Fire Aviation operations during the COVID-19 pandemic

The Eastern Geographic Area has released their Wildland Fire Response Plan (WRP) for the COVID-19 pandemic. The 83-page document was written, compiled, and assembled by the Eastern Area Type 2 Incident Management Team led by Steve Goldman, working under Tim Sexton’s Area Command Team. The three Area Command Teams were responsible for WRPs for the rest of the United States.

All of the teams worked directly with each Geographic Area’s Coordinating Group Chair, dispatch/coordination centers, and local units. They also worked under the direction and supervision of the National Multi-Agency Coordinating Group (NMAC), through a Team Coordinator (Joe Reinarz) and maintained frequent contact and communication through multiple daily briefings to the NMAC.

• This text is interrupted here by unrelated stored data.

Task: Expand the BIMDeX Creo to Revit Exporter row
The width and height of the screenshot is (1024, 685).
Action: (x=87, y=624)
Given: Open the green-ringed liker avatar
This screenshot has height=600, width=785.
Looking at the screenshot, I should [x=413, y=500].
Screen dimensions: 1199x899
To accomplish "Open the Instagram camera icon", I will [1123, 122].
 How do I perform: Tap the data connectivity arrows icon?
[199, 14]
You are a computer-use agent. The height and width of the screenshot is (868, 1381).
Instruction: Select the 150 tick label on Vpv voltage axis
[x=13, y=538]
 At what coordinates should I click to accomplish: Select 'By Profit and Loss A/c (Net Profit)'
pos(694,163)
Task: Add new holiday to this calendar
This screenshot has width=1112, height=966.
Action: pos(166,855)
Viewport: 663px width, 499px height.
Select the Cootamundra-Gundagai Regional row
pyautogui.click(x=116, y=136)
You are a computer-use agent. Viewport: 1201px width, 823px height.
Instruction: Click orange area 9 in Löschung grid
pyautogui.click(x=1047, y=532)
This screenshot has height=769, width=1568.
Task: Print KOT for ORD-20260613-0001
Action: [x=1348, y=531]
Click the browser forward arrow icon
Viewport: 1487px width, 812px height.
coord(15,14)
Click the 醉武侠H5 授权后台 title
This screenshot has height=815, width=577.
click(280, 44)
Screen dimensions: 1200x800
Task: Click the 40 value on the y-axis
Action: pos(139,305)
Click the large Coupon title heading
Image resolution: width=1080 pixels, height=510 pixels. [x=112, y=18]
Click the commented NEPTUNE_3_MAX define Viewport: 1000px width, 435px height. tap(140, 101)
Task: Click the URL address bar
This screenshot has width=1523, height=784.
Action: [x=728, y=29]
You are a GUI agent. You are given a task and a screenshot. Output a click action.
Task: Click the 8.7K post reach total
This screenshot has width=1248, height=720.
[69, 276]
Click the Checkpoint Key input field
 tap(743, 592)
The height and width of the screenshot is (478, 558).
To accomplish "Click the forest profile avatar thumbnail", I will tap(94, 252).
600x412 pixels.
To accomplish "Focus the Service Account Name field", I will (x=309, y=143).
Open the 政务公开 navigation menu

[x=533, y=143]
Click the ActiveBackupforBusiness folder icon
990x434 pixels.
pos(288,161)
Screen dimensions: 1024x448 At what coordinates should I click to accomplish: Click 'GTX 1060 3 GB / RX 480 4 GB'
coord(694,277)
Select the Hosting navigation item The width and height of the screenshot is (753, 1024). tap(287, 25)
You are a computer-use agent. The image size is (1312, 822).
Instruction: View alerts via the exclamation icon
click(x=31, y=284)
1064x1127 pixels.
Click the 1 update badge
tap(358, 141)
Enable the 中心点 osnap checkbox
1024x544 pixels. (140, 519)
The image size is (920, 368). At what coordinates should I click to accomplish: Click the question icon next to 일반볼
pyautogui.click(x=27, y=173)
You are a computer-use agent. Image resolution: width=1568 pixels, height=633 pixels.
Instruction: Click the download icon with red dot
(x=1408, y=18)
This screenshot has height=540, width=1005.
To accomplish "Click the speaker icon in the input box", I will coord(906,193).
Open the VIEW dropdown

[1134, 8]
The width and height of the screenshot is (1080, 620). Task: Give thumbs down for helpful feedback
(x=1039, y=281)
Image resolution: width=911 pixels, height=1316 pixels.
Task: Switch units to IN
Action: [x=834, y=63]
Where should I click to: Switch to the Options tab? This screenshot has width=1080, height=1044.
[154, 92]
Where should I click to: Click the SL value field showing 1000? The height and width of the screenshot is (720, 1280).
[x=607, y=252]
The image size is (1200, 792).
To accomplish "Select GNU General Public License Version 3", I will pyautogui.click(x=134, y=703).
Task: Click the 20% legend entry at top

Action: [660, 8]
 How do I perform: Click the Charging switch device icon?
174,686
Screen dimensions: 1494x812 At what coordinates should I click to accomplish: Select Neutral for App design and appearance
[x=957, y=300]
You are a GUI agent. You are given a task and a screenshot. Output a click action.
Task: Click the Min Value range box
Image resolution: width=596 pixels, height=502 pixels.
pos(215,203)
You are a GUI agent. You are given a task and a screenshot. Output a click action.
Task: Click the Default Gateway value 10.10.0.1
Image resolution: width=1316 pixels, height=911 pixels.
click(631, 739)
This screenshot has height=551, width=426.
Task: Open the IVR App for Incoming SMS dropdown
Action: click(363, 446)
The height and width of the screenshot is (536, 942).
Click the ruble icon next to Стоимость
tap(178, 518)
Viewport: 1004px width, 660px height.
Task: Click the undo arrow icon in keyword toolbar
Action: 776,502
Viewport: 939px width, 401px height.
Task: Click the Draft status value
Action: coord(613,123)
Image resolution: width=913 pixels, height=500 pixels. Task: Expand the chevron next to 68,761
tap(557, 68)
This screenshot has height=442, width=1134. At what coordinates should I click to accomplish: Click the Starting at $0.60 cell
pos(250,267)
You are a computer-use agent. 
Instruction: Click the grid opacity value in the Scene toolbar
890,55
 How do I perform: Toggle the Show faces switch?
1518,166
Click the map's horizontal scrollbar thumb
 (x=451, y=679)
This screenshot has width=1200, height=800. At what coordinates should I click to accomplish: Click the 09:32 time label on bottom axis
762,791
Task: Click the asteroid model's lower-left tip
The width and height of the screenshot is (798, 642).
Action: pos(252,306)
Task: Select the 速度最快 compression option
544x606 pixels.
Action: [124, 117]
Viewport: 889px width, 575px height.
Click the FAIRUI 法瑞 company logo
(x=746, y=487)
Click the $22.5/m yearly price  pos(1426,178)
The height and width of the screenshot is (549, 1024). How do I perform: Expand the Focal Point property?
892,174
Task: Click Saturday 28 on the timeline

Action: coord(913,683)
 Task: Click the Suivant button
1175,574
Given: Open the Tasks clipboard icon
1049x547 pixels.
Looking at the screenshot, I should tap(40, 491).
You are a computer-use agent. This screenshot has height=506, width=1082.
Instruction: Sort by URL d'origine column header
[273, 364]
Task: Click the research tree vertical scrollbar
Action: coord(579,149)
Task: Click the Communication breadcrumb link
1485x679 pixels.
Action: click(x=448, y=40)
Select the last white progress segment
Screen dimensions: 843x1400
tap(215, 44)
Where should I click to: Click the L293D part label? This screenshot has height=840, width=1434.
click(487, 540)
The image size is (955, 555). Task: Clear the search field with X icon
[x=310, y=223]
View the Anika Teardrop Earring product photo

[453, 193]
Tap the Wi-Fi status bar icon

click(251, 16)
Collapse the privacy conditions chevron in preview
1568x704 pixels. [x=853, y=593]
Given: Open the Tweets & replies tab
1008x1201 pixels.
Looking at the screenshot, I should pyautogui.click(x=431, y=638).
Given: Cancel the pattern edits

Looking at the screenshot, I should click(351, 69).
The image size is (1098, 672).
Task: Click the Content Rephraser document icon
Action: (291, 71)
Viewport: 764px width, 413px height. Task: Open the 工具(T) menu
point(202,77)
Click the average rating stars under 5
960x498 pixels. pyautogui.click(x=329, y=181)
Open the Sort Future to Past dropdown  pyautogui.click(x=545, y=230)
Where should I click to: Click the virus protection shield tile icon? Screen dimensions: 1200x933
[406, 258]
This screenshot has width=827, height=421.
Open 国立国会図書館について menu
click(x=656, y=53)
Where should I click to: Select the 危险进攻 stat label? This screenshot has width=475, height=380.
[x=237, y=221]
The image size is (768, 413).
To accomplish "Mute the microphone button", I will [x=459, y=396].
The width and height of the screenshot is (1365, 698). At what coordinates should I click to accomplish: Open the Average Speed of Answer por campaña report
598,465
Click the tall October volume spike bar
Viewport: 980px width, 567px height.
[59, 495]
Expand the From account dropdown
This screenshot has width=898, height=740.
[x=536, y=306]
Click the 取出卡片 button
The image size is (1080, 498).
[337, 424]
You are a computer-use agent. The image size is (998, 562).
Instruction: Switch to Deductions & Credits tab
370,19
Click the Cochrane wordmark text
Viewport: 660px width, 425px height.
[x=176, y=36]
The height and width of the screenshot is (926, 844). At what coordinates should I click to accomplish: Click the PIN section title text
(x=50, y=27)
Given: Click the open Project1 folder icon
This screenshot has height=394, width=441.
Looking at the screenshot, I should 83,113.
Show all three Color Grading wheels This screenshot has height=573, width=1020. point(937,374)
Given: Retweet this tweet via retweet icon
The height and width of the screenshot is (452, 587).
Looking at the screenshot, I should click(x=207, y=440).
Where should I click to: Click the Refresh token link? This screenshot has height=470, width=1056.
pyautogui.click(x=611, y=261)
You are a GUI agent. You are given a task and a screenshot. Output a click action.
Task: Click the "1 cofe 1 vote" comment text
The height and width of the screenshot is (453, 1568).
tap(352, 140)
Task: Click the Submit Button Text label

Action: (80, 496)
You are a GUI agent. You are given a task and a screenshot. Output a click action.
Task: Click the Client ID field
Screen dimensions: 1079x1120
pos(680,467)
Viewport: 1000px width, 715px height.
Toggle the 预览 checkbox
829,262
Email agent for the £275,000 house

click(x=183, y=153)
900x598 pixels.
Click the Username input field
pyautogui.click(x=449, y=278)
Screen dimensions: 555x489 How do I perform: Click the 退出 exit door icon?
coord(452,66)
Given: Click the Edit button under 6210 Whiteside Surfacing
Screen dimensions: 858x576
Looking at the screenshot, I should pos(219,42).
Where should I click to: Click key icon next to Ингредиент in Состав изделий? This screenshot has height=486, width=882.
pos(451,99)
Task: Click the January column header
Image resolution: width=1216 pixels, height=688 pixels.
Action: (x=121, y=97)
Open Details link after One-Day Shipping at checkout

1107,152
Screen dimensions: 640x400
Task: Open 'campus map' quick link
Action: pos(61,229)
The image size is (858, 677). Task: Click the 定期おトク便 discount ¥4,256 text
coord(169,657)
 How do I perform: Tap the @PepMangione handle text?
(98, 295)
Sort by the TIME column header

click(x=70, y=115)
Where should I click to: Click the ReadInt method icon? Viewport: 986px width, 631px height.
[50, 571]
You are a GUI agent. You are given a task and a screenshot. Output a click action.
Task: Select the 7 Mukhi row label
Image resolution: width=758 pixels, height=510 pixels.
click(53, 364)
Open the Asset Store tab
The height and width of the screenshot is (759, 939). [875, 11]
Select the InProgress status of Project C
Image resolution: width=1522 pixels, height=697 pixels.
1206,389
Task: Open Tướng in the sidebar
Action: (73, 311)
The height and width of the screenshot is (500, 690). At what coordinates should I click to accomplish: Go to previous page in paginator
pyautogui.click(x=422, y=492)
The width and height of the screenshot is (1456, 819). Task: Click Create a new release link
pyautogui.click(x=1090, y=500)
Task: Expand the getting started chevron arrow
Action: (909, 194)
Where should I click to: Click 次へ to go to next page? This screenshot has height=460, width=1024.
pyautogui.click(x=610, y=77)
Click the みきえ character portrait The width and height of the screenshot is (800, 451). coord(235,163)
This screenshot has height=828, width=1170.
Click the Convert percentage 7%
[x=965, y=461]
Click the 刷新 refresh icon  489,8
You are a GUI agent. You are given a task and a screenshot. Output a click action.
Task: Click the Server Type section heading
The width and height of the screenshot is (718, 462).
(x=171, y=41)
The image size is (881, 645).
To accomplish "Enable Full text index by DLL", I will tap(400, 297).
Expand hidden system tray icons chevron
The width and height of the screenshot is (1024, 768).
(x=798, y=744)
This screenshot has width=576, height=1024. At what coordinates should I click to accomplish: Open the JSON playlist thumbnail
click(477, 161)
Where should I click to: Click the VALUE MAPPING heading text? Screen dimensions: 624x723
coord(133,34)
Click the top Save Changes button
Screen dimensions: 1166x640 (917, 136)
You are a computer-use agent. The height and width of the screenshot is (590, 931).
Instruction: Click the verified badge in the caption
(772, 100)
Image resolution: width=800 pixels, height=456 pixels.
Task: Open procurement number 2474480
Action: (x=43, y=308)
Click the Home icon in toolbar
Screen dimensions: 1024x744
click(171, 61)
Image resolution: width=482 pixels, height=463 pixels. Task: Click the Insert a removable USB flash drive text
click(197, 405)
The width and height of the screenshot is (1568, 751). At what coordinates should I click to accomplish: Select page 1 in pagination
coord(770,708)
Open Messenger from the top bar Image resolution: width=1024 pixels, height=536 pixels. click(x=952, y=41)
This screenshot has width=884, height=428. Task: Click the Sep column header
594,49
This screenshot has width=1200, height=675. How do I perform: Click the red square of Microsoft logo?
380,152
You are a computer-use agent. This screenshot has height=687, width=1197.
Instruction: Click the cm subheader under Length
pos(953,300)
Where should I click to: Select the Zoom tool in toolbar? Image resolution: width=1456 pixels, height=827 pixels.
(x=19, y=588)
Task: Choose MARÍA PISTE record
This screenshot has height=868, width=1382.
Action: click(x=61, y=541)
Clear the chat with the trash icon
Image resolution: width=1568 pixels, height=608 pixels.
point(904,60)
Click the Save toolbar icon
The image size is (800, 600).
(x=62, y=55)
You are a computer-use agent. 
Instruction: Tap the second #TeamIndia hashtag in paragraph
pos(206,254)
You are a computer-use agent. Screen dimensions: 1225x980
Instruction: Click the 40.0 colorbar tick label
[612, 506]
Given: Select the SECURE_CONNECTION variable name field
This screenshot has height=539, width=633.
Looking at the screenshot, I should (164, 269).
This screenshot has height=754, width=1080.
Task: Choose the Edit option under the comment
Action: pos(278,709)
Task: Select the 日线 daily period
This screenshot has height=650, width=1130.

The plans were developed using a standardized template and a process for national standardization; but development included attention and inclusion of all specific concerns for the Geographic Area covered by each plan.

In this article we are covering the Eastern Area plan, but based on standardization and the use of a template there may be a significant amount of duplication between plans, which will facilitate inter-Geographic Area responses — if that even occurs under the pandemic.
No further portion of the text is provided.